I'm tired. Really, really tired. My life revolves around night shifts and taking care of other people and even writing that sentence angers me: To say "life revolves around work" drives me practically insane. And I'm sure my personality reflects that too. I loathe leaving my house at 10:30pm for work. I spend my days off recovering. The word "rebuilding" comes to mind. But before I know it I'm back to work. Have I really rebuilt my life, or myself, at all?
In nursing school we talked about how I wouldn't be able to properly take care of patients unless I properly take care of myself first. I thought: I know what makes me happy, I know what I can do to take care of myself, I'm meant to be a nurse so it wouldn't be a problem. What I didn't account for is the fact that after nursing school I moved to a new place. I started over. All over.
I moved away from things that made me happy . . . to love.
Isn't that odd? Although love makes me happy, it can't be the only thing that does. Right? It would be unhealthy. I would be relying on something that is not concrete. Love is never a sure thing, so why do I plan, and rely on something so big to be "the thing" that makes me happy? Why do I think I will be taken care of with love?

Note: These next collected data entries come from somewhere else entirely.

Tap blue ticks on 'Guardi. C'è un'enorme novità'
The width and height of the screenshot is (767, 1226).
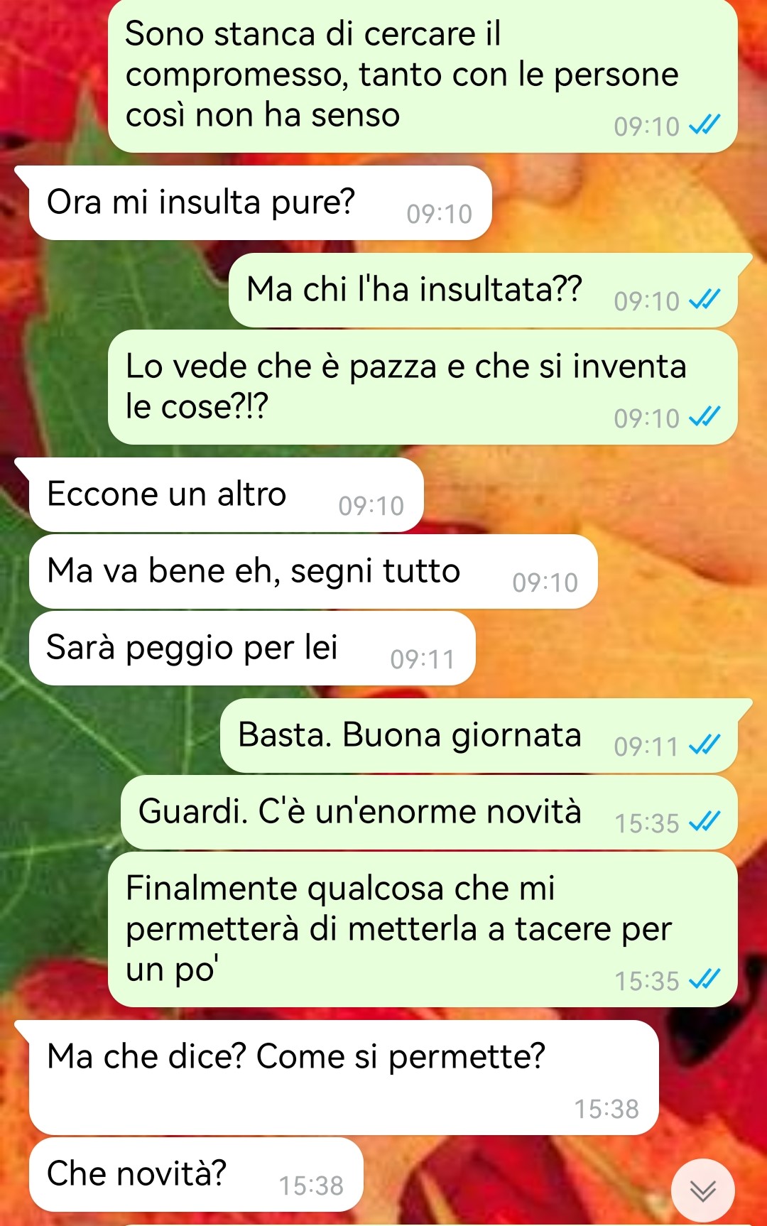(705, 822)
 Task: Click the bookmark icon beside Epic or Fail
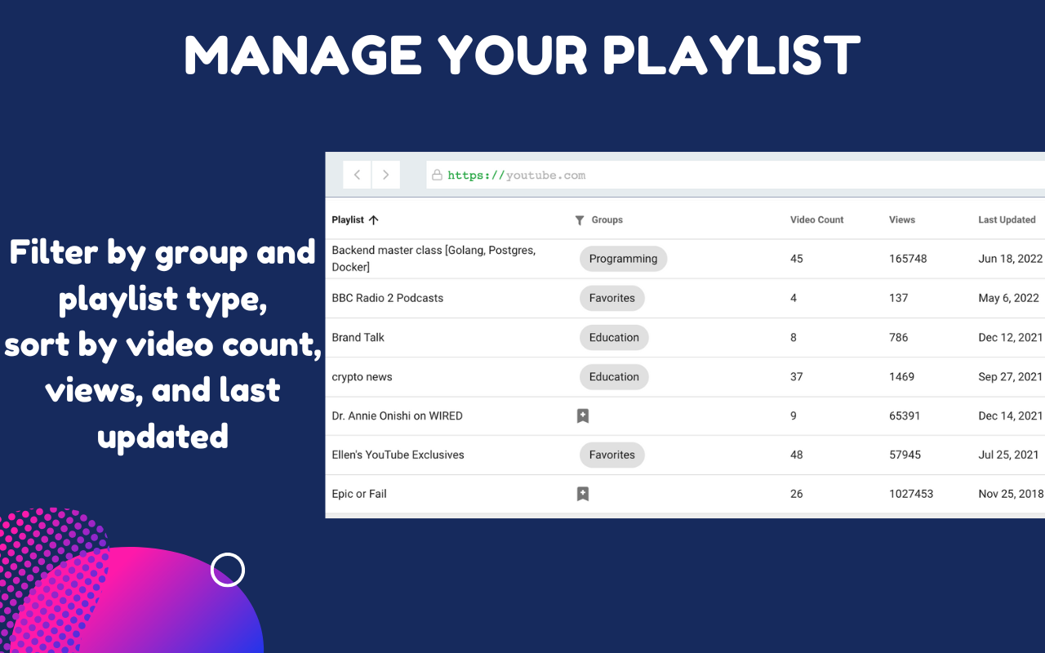583,494
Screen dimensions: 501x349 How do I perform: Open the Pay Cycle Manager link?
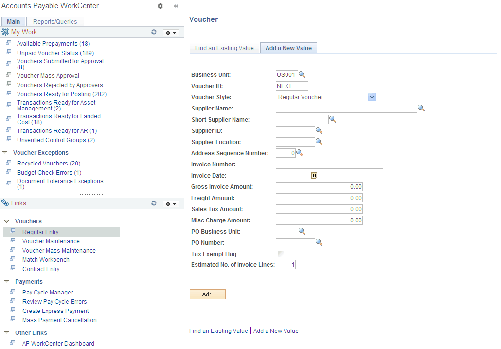[x=47, y=292]
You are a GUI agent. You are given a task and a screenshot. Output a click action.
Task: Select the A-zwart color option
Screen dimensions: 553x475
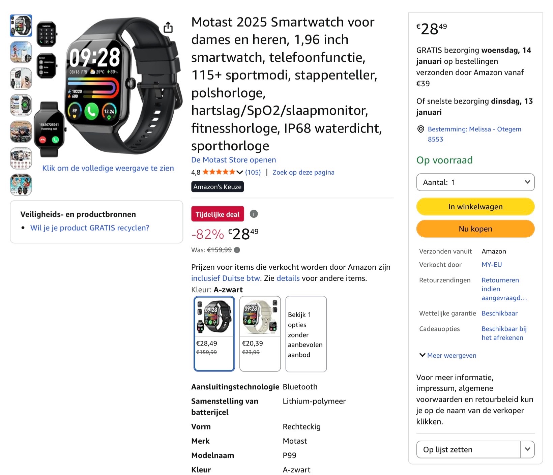(x=214, y=334)
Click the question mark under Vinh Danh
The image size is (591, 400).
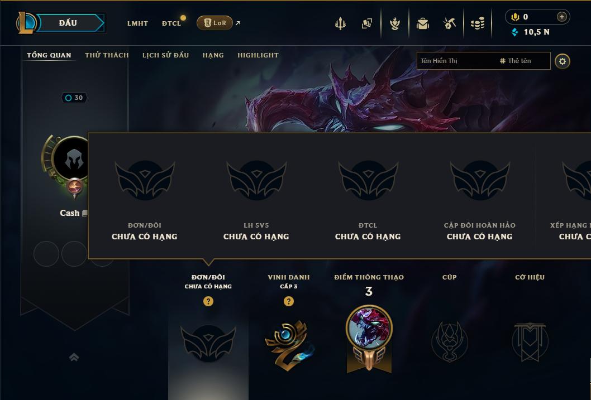point(289,301)
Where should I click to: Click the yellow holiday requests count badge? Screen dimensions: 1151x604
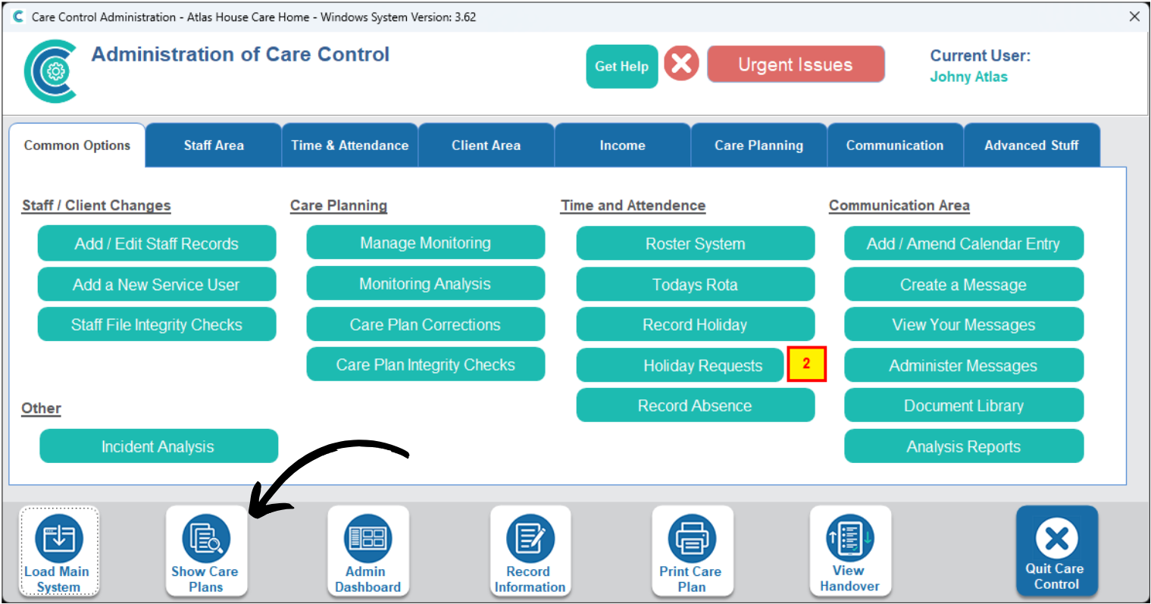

Understand this: my faith used to guide every decision I made. I used to think that because God loved me, I would be taken care of. Every ounce of my body believed that God would love me and take care of me and protect me. No matter how hard life was, LOVE would take care of me. And boy, oh boy, I couldn't have been more wrong! I ran away as fast as I could from that perspective and from then on, I've never been happier. I stopped relying on love and started relying on myself.

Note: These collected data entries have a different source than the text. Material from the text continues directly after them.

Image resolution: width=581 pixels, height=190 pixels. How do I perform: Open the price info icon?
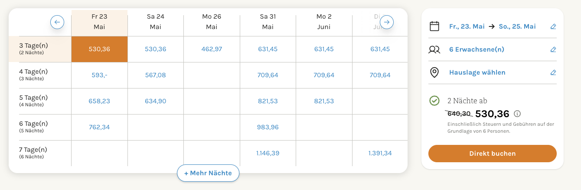tap(517, 114)
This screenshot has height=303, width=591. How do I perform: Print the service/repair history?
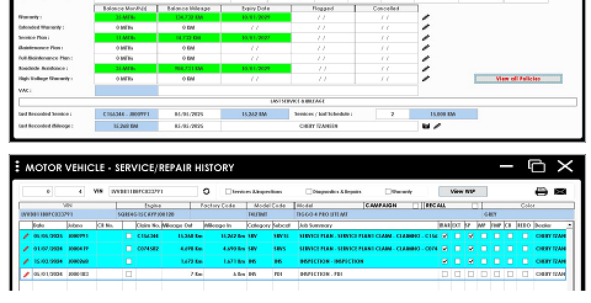(x=542, y=192)
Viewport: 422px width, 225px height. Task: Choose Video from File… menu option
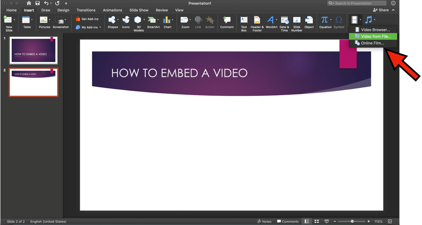click(376, 37)
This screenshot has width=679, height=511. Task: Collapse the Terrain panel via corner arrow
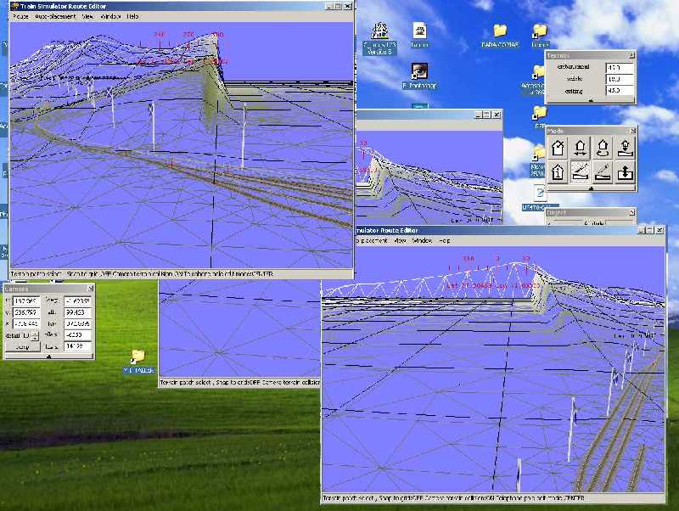[x=632, y=55]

So here I am, unrealistically thinking that love is going to take care of me? How did I get back here again?!! It's lonely. I'm lonely.
But that's the thing, I've never been so lucky, or blessed, to have this love. It's something so rare I can hardly believe I have it. It's unbelievable really. But I'm missing this entire aspect of my life which I knew made me happy and made me who I am. And so what do I do??

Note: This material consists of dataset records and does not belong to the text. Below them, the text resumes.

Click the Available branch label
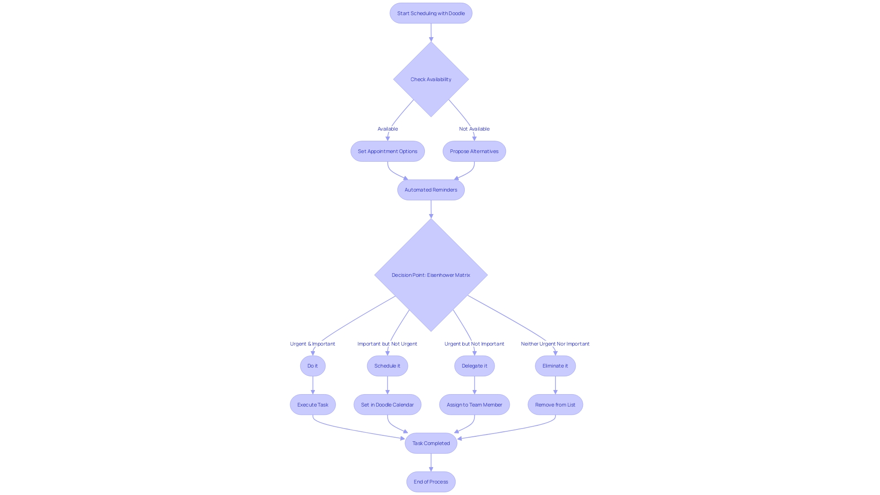The width and height of the screenshot is (880, 495). (x=387, y=128)
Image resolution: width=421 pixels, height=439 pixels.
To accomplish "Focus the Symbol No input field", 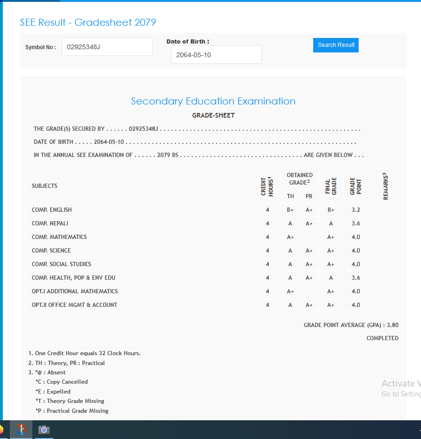I will click(107, 47).
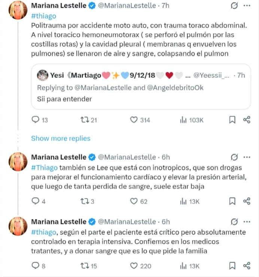Expand Show more replies
The height and width of the screenshot is (277, 259).
61,138
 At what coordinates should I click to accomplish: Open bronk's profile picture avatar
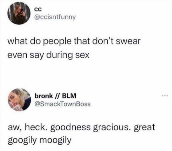click(19, 100)
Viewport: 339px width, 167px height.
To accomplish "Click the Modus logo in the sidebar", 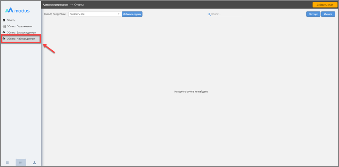I will [x=17, y=10].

I keep trekking along. Keep moving forward and trying to build my life where I am. It takes me awhile to feel comfortable, to get to know people. Even in a room full of people I feel alone. But I know that eventually, I'll find my peace and my sanctuary here. I'll find people I can be me around. I'll find people who have similar perspectives and lifestyles like mine. It just takes a while. I'm trying to do this all while I'm trying to take care of other people. And I'm tired. And sometimes I miss my old sanctuary, my place, my friends.